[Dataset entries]
--

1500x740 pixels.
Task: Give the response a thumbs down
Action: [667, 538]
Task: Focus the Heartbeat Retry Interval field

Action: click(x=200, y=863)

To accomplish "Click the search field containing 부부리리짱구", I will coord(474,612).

--

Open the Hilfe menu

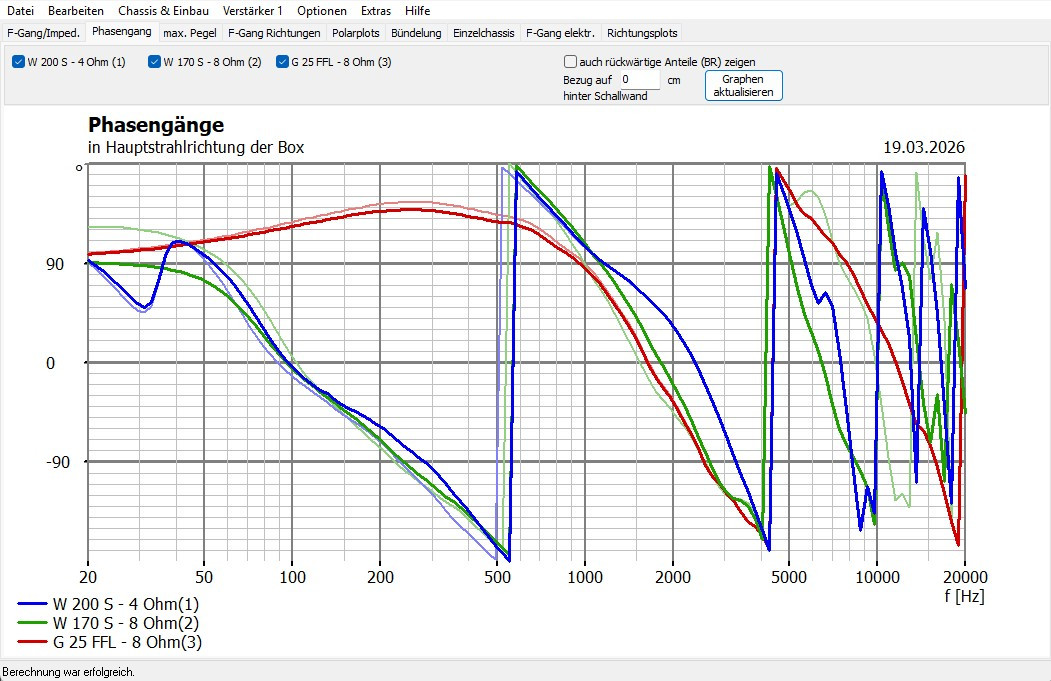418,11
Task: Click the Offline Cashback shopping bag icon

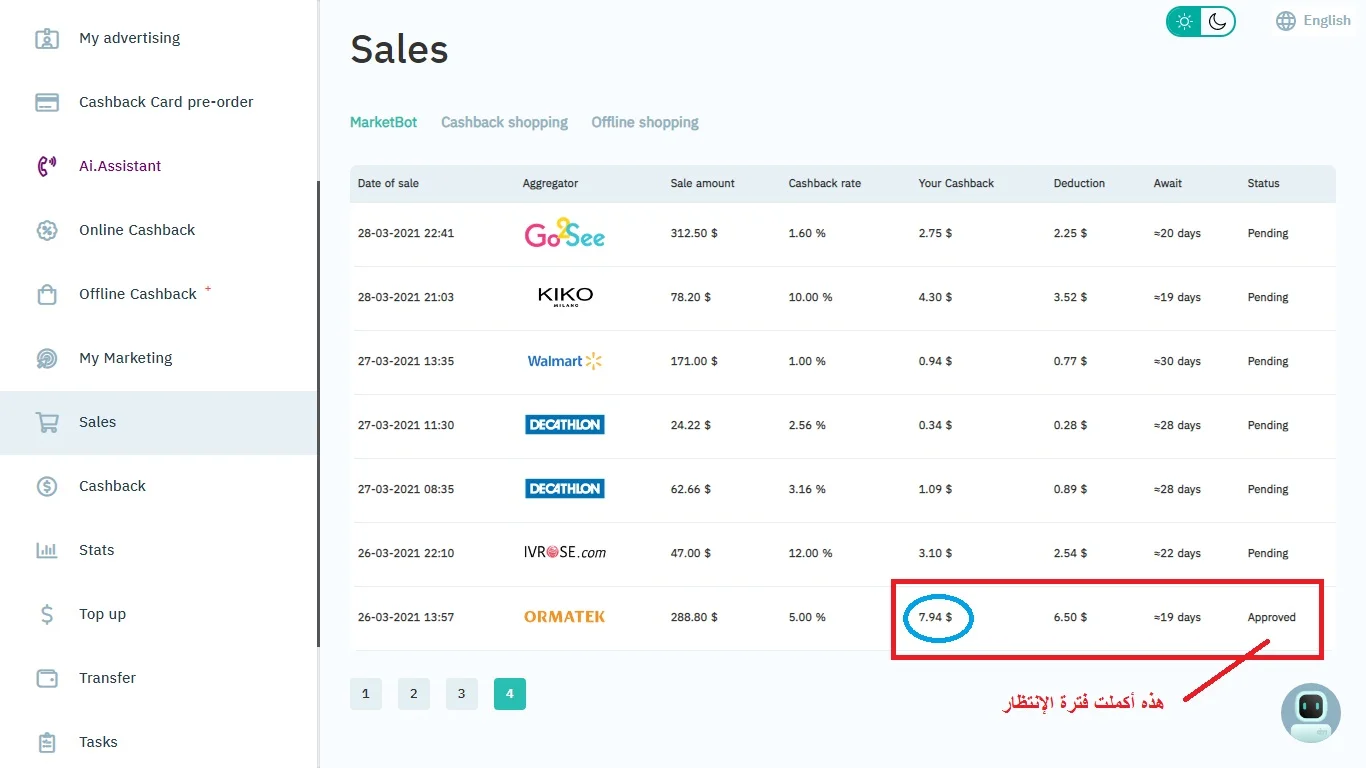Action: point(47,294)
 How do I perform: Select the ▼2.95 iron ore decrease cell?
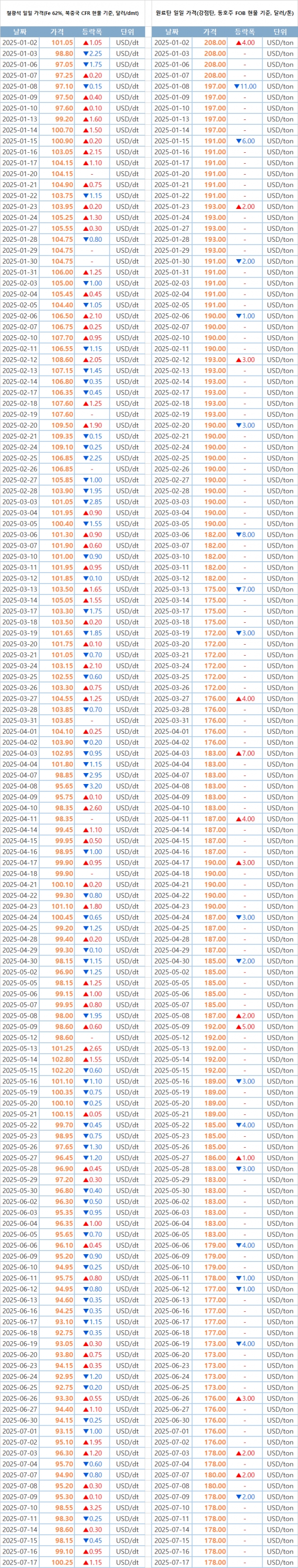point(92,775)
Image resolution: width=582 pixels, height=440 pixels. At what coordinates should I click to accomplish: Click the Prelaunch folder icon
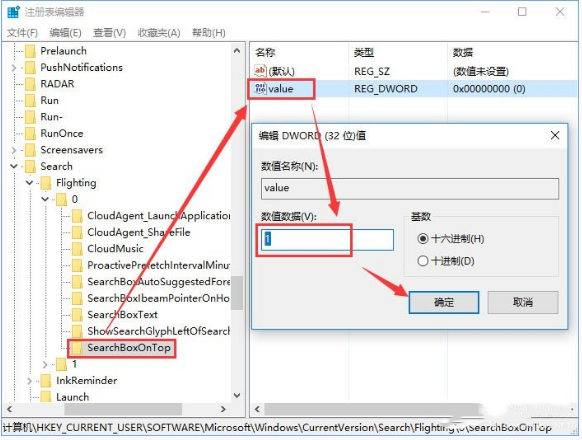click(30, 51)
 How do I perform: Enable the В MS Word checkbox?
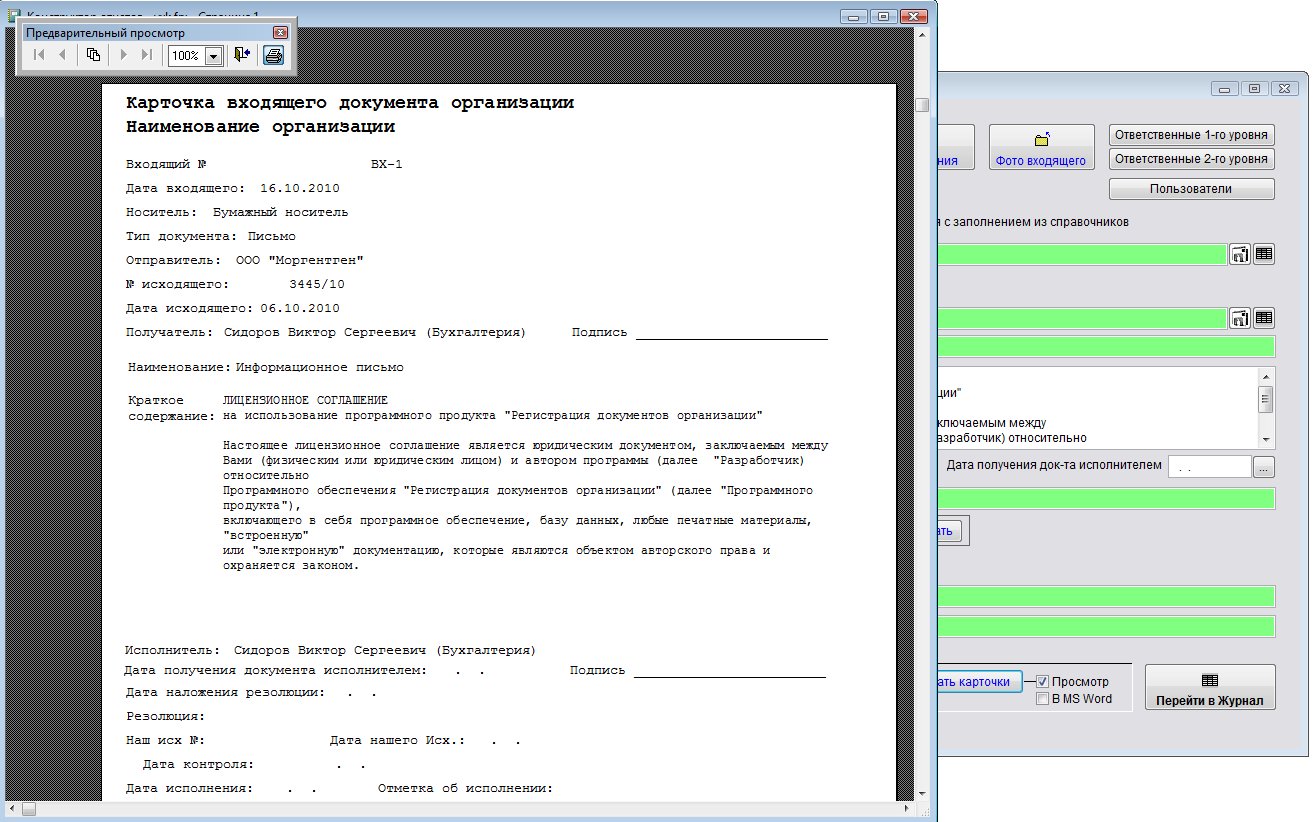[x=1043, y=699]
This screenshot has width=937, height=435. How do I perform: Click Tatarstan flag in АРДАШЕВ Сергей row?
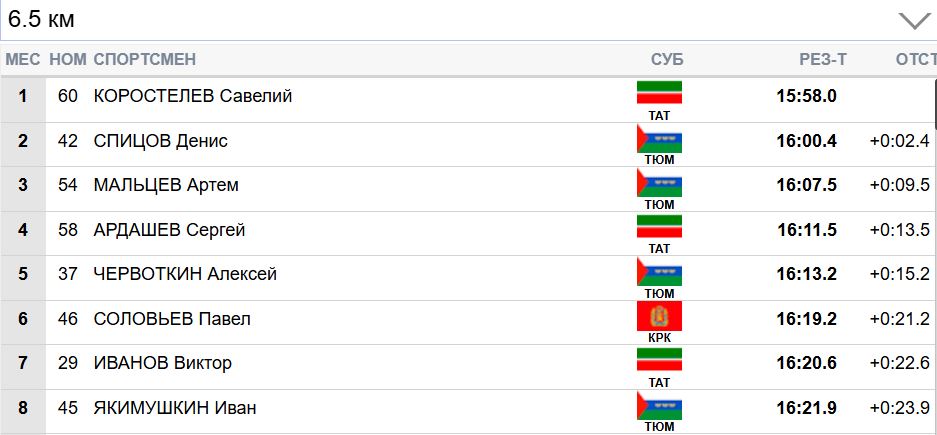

--

### What you need to do
Look above for the line with "How do I perform: Enable"; quote it and every line after it, stopping after the line with "This screenshot has", exactly, with nothing added and without pictures.

### Completed exercise
 How do I perform: Enable the В MS Word checkbox?
[x=1043, y=699]
This screenshot has width=937, height=435. How do I perform: Click Tatarstan flag in АРДАШЕВ Сергей row?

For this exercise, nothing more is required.